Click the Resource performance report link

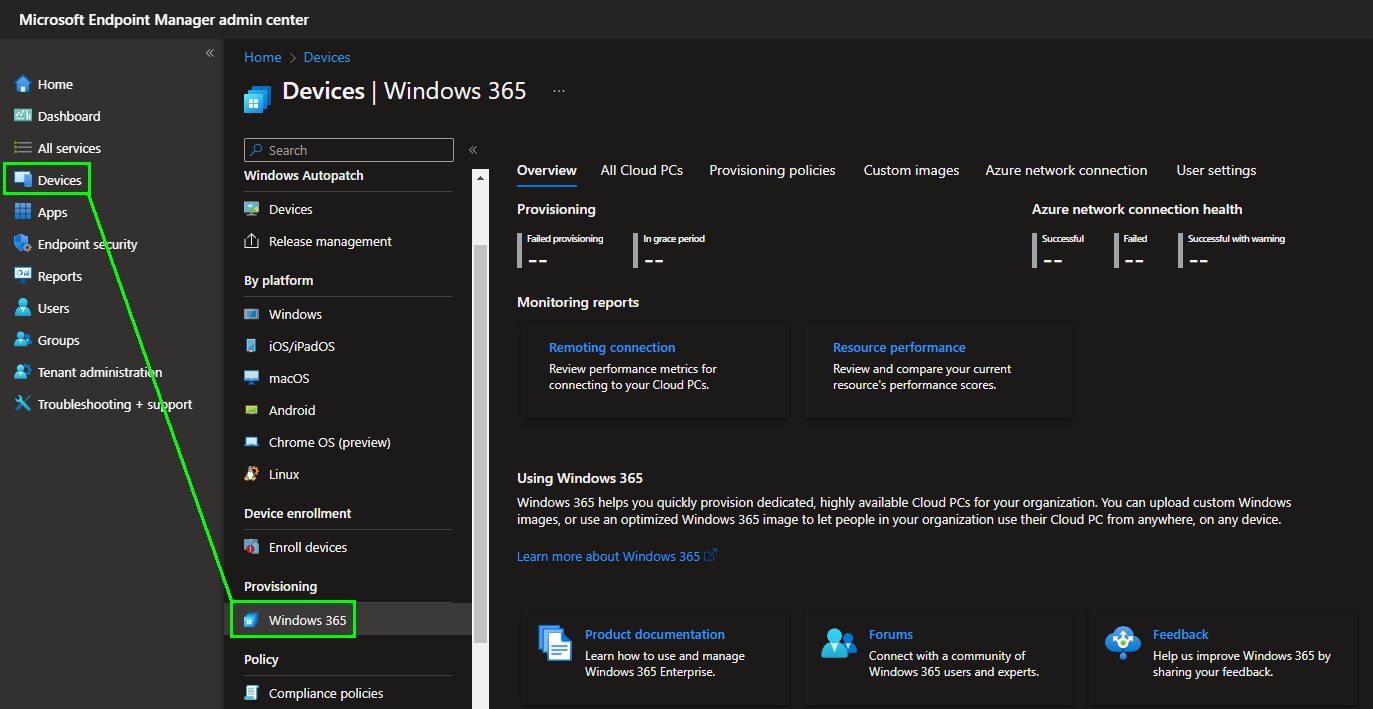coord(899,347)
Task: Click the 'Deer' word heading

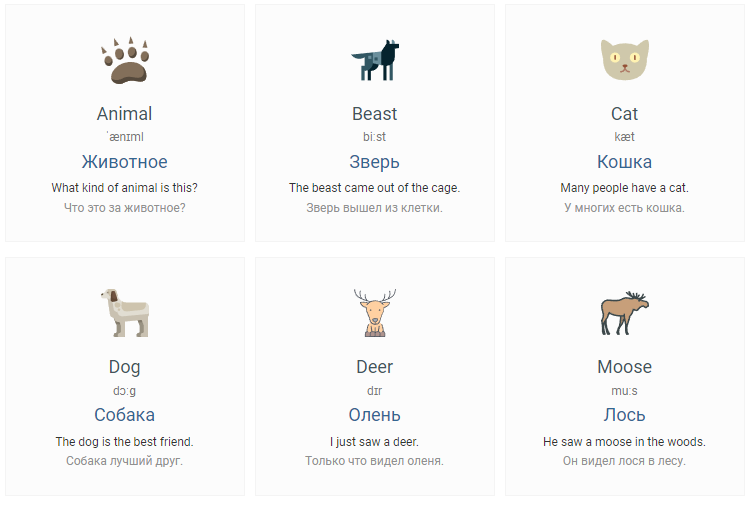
::::::
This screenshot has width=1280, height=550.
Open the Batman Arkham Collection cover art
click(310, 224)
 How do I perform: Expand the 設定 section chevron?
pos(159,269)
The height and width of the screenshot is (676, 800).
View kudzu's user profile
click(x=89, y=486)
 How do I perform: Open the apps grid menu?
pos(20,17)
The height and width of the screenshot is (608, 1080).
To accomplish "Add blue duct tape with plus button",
::::::
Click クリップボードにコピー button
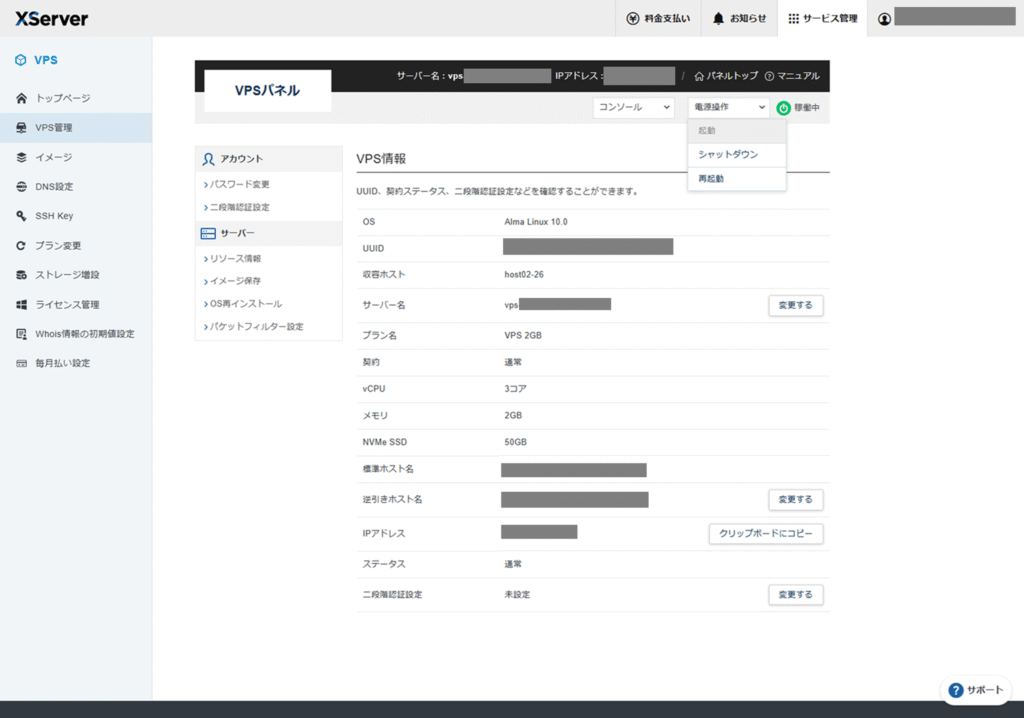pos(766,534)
::::::
→ What is needed:
Take the stretch of lines above from the one containing "View kudzu's user profile" through the one containing "blue duct tape" and repeat it exactly, adding no other line.

→ Result below:
View kudzu's user profile
click(x=89, y=486)
 How do I perform: Open the apps grid menu?
pos(20,17)
The height and width of the screenshot is (608, 1080).
To accomplish "Add blue duct tape with plus button",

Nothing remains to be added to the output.